■ **Text provided**:
= = = =

Included as well are parodies of Russian words such as glaza {eyes} and
gahspada {gentlemen}, and phrases and sentences from French, German, Italian,
Latin (and no doubt others I’ve missed). This is what notable Menippean satires
do: They create a gargantuan mixture out of historical events, science, psychology,
words words words, all bits and pieces of the world’s cultures—its professionals
and menials, men and women in all walks of life, most of them objectified and broken
into their constituent parts. Just think of Jonathan Swift’s Gulliver’s
Travels, Thomas Pynchon’s The Crying of Lot 49, Voltaire’s
Candide, works written to expose the foibles of human beings going about
the outrageous business of living lives that are seen to themselves as
not only natural but inevitable; though from our side of the glass, those lives
often come across as grotesque absurdities, humorous and entertaining but also subtle
warnings mimicking, say, Philip Larkin telling us not to be part of the madness
continually perpetuating itself: Get out as quick as you can/ And don’t
have any kids yourself.
Okay, so Jordan loves Rachel, but his friend, Rick, is engaged to her. Rick thinks
Jordan’s partner Frank is having an affair with her, but Jordan knows Rick
is wrong and would like to tell his friend the truth, but Rachel made him promise
to keep the lie going, which is what he does, partly because he is fixated and it
was so hard to win her over in the first place, and partly because he doesn’t
want to acknowledge what he’s done, betrayed a friend, seduced the man’s
intended and lied about it.

= = = =

■ **Information shown**:
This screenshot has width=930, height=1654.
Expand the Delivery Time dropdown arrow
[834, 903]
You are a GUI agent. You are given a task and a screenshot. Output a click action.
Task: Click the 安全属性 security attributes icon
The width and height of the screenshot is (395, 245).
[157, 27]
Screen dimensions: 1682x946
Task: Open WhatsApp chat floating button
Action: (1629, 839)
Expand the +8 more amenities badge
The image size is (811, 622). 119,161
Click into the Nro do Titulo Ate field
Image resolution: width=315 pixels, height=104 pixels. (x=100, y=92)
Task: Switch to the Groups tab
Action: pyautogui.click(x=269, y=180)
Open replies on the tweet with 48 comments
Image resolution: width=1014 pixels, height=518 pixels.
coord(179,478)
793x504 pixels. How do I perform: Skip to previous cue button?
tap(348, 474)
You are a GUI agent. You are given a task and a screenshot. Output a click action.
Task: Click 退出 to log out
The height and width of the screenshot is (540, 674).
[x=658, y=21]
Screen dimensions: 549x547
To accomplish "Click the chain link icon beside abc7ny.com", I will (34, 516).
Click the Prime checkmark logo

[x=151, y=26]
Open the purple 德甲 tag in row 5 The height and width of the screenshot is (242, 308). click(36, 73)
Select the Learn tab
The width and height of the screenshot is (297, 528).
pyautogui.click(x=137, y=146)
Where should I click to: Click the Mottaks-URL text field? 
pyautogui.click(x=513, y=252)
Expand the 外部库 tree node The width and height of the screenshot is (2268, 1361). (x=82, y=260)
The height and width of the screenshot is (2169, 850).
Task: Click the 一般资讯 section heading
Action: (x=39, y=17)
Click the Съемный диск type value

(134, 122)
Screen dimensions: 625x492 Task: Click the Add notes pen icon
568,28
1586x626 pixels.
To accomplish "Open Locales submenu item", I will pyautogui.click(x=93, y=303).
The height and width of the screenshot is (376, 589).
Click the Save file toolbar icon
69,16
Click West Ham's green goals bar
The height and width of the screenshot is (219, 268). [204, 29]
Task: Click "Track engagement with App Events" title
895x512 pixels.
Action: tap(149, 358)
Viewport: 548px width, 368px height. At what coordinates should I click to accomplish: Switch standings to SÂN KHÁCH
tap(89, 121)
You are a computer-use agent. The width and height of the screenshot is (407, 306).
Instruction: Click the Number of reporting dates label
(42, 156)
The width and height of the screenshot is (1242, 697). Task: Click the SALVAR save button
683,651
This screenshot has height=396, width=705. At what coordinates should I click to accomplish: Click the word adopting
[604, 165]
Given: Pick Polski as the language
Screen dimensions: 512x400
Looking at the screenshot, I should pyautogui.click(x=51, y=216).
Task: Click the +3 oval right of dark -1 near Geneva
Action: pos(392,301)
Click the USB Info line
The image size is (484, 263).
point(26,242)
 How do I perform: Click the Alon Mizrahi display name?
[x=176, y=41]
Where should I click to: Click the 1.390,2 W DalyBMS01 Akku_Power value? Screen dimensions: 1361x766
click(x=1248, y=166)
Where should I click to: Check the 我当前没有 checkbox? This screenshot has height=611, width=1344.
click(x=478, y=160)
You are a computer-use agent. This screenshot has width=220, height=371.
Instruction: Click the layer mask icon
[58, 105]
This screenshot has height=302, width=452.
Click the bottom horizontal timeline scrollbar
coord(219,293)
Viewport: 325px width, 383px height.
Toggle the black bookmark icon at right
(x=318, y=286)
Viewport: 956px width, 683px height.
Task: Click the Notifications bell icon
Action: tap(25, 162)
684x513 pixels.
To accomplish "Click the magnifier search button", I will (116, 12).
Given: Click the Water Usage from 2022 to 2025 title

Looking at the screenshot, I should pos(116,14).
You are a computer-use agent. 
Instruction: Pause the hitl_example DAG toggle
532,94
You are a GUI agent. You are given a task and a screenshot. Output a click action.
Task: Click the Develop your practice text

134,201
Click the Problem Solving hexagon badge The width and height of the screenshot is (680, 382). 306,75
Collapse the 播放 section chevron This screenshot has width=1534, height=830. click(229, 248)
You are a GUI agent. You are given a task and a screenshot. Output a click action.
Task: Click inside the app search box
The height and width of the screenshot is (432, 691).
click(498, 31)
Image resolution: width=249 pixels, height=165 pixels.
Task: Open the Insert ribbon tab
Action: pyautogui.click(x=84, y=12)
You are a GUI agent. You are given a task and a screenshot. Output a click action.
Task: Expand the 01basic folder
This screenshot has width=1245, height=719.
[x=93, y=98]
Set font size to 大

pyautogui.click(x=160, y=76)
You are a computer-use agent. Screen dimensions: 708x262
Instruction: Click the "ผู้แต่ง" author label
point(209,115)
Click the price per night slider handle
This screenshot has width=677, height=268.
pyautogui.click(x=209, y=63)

= = = =

■ **Directions**: Please sum up the text on Menippean satire in two sentences, drawing only on what it states.

■ **Finished exercise**: The text says the work includes parodies of Russian words and phrases from French, German, Italian and Latin, and that notable Menippean satires such as Gulliver's Travels, The Crying of Lot 49 and Candide mix historical events, science, psychology and bits of the world's cultures to expose the foibles of people whose lives seem natural to themselves but grotesque and absurd from outside. It then outlines a story in which Jordan loves Rachel, who is engaged to his friend Rick, and keeps up the lie Rachel made him promise to keep, that Jordan's partner Frank is having an affair with her, partly because he is fixated on her and partly because he does not want to admit he betrayed his friend, seduced Rick's intended and lied about it.